Since the Libra project became Diem, to make people forget that Facebook is behind this stablecoin project, things are moving fast. This long journey of struggle, initiated in June 2019, could thus soon come to an end. After more than 2 years of fierce struggle with state regulatory bodies, the Novi wallet is in the starting blocks, according to its leader.
A slow, costly and out of breath banking system
The Novi digital wallet was originally launched under the name Calibra, when Facebook’s stablecoin project was still called Libra, not Diem as it is today.
In a publication released on August 18, David Marcus, the head of Facebook Financial and Novi, outlined his vision for stablecoins and their protocols to “fix a broken payment system.” According to the executive, there is an urgent need to act:
“The [payment] systems we have today are expensive, slow and not interconnected.

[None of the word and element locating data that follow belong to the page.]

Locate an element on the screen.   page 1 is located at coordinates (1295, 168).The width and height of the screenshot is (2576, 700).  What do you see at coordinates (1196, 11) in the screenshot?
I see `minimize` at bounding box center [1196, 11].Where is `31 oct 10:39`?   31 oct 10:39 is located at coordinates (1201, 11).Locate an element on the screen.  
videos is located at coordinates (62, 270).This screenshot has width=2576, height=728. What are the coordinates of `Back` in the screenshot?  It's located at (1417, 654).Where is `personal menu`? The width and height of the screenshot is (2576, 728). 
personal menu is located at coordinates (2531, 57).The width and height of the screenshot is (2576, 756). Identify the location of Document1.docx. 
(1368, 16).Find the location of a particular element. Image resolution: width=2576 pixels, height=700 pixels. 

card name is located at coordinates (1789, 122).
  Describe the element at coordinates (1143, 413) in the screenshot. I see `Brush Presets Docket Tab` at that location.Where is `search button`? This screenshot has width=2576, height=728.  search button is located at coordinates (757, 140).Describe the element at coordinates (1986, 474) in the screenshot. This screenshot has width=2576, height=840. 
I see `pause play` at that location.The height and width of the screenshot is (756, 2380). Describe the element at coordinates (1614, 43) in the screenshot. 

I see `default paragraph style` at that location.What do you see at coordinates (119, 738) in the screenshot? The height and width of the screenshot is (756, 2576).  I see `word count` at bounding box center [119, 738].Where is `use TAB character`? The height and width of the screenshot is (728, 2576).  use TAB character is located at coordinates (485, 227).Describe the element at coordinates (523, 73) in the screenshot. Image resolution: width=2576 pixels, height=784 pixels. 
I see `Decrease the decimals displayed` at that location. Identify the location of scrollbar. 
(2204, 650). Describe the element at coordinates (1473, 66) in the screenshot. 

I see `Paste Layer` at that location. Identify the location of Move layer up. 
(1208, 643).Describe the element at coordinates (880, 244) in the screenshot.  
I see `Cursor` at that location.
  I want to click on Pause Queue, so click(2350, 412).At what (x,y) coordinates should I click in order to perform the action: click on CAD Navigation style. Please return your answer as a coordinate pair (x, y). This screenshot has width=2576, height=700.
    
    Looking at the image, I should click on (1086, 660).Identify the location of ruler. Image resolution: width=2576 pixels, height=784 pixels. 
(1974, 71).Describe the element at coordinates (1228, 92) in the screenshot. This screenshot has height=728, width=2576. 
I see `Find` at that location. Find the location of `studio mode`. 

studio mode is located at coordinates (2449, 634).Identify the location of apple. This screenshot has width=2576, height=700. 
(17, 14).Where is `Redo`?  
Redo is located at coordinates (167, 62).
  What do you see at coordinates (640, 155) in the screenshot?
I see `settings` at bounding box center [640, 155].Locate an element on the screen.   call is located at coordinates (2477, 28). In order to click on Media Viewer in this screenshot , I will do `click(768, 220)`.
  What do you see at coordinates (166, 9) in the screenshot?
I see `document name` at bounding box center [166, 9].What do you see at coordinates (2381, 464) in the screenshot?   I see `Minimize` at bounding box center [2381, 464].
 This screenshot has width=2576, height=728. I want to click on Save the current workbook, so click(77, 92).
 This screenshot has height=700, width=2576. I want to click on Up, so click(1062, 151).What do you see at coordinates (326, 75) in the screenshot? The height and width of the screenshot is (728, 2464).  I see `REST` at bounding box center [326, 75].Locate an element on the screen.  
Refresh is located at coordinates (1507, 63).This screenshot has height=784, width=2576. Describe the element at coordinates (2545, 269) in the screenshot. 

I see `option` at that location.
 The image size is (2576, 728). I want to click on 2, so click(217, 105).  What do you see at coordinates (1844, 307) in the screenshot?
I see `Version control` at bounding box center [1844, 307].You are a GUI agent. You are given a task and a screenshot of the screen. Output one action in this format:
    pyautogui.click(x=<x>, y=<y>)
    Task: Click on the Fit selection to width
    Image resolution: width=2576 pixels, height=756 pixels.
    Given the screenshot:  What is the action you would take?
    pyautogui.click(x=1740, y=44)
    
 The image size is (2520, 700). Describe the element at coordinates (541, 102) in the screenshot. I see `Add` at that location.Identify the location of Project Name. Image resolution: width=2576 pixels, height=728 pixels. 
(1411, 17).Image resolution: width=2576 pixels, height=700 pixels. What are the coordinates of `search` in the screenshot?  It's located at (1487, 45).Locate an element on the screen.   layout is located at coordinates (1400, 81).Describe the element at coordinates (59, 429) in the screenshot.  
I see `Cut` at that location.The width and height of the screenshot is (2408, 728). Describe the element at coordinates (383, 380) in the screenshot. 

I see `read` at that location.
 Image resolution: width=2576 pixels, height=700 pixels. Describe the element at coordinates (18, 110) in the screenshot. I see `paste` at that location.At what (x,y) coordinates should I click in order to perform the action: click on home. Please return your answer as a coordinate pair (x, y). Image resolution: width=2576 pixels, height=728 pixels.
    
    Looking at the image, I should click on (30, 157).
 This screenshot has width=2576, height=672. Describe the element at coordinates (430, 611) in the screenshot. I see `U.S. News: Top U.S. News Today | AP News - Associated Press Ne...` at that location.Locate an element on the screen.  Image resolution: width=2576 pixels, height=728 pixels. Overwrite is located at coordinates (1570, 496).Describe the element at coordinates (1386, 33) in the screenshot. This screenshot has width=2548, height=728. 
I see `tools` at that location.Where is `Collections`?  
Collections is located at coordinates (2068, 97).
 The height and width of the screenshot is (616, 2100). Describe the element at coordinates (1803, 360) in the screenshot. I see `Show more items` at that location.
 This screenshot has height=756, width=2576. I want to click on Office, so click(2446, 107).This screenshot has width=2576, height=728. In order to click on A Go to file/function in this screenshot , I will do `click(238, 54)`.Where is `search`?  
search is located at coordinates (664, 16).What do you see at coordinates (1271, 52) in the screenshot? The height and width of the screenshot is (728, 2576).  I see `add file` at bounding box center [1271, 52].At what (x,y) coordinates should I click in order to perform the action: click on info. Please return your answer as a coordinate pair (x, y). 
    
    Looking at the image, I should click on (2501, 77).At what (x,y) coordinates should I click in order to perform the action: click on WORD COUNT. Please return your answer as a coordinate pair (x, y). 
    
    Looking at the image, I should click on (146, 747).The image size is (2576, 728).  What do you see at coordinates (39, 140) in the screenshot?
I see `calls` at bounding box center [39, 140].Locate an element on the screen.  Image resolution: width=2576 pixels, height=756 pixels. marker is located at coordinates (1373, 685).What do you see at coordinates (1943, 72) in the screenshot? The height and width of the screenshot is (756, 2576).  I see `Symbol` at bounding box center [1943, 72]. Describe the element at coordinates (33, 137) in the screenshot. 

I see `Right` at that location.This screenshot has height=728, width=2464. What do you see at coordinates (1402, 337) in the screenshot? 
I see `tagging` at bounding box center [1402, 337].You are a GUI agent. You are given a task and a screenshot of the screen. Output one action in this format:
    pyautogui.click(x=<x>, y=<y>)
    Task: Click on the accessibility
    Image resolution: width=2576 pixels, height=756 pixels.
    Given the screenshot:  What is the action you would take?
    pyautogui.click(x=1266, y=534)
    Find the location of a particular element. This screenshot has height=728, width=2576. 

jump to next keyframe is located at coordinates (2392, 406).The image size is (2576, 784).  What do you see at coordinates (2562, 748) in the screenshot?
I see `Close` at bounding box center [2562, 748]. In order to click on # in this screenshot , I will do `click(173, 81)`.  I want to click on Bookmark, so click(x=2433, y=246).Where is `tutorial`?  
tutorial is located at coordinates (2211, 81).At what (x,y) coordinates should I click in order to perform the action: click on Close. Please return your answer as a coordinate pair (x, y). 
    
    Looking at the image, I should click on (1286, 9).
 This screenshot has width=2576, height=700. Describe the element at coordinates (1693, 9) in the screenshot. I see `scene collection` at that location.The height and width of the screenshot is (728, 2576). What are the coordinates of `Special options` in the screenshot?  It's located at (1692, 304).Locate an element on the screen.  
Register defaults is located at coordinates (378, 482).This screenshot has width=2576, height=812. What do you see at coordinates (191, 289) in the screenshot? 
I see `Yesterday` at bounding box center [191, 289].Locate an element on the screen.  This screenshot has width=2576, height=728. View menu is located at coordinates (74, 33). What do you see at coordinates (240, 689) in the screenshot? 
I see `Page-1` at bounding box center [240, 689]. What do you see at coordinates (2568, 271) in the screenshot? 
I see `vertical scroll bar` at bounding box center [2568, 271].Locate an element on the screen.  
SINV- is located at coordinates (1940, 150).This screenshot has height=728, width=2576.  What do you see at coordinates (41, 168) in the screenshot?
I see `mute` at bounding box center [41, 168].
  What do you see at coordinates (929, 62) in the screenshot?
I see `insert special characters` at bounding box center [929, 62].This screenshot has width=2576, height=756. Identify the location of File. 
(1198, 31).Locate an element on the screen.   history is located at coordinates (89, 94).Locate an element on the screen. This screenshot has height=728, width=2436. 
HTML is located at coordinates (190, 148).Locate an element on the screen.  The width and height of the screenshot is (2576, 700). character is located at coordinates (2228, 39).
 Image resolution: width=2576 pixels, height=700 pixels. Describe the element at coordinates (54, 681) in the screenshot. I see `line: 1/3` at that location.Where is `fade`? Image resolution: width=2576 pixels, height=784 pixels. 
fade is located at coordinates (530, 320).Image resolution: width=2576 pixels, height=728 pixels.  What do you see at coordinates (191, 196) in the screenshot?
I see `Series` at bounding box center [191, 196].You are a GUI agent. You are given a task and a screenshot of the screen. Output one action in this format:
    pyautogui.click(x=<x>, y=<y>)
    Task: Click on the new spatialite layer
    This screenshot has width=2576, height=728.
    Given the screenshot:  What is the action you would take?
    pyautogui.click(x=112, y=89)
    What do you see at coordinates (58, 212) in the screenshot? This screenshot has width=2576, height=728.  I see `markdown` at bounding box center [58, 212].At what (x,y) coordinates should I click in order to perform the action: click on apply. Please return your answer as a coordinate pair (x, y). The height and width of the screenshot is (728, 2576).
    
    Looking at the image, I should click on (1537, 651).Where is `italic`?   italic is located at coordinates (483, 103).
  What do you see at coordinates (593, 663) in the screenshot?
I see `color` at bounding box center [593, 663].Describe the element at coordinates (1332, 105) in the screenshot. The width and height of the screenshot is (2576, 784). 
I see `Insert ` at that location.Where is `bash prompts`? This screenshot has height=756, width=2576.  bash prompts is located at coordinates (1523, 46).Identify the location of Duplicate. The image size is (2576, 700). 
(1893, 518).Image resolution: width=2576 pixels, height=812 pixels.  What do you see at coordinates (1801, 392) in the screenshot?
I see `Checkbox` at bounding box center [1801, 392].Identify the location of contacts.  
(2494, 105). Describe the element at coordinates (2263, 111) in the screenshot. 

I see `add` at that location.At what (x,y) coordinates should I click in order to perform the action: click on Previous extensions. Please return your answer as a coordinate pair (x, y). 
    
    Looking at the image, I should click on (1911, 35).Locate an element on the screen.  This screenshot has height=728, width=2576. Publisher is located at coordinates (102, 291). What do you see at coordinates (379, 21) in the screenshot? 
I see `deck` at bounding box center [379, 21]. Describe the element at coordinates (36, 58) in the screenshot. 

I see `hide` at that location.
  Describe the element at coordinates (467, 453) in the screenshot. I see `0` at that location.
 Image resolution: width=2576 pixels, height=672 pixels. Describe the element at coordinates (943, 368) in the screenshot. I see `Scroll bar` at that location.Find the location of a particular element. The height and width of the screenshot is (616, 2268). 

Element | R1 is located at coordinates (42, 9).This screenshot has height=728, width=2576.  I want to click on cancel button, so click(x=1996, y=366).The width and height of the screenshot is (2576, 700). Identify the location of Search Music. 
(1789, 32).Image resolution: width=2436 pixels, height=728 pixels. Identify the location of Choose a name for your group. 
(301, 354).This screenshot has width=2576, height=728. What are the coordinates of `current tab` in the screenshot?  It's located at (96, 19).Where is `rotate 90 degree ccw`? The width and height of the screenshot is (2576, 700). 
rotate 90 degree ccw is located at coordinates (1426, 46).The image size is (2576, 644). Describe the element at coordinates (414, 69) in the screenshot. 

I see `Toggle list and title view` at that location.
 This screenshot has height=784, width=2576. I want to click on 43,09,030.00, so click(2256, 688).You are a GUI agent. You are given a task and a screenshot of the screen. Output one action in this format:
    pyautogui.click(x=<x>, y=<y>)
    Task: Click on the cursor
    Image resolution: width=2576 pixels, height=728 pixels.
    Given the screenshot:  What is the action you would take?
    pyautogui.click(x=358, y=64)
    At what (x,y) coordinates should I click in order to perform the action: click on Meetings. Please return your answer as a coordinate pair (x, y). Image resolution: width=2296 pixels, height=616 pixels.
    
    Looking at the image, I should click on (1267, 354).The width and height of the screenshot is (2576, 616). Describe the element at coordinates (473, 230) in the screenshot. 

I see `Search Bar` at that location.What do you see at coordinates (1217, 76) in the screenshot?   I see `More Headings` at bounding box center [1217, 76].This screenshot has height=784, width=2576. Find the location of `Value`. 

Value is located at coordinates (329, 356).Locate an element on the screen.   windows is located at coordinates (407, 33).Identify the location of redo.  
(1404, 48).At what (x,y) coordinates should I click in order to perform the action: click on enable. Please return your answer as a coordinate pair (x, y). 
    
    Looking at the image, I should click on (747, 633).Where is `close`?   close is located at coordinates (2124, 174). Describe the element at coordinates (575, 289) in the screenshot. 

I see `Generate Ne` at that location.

There are still about 1.7 billion unbanked people in the world, and even more who are underserved (…) the situation for cross-border payments is dramatically bad, with high average costs (…) and long end-to-end settlement times of 3 days on average.”
The solution to this ageing system is obvious to David Marcus: the Novi wallet, which is intended to be interoperable and will allow money to be transferred nationally and internationally in a “fast and affordable” way.
A “well-designed” stablecoin, but which one?
This economic and financial revolution will therefore pass through stablecoins, but not just any stablecoin, warns the head of Facebook Financial, because according to him, “not all stablecoins are equal.”
“What defines a well-designed stablecoin is how its reserves are established and managed, the degree of transparency to consumers and regulators, and the consumer protections and compliance features offered by the issuer. A well-designed stablecoin – one that still holds 1:1 reserves in cash at U.S. banks and in very short-term Treasury bills… – arguably offers better consumer protections…”
David Marcus
A scathing, barely concealed tackle to Tether’s USDT, the current main stablecoin of the US dollar in the cryptosphere? It certainly sounds like it. However, if you were expecting decentralization and resistance to censorship, you’ll have to pass. Judge for yourself!
“Built and configured the right way, stablecoins (…) place client due diligence at the center of their approach to compliance. And when a stablecoin’s controls are designed to work in tandem with the individual wallet controls that support them, the potential for more effective detection and reporting of illicit activity will outweigh the existing system that often post-processes transactions…”
David Marcus
Yes, transactions should not be allowed to take place without Novi or a state (which can put pressure on the company) being able to decide to freeze transactions and portfolios for good (money laundering/terrorism) or very bad reasons. And that compliance is well underway according to the executive:
“In the U.S., we have obtained licenses or approvals for Novi in almost every state, and we will not launch a product where we have not yet received those approvals.”
David Marcus concludes his remarks by stating that “Novi is ready to enter the market,” without specifying any date or timeline for launch.
Disliked by the cryptosphere for their obvious centralization, contrary to the CypherPunk spirit, Diem and Novi also manage the feat of being very much disliked by the states as well. Even if the Novi wallet project, as a simple payment infrastructure, managed to show the regulators the ropes after long negotiations, the Diem stablecoin has a much harder time getting through. This is due to Facebook’s gigantic size, since the global scale of Mark Zuckerberg’s company makes countries fear a destabilization of their monetary system, while they already have enough on their plate with Bitcoin and crypto-currencies.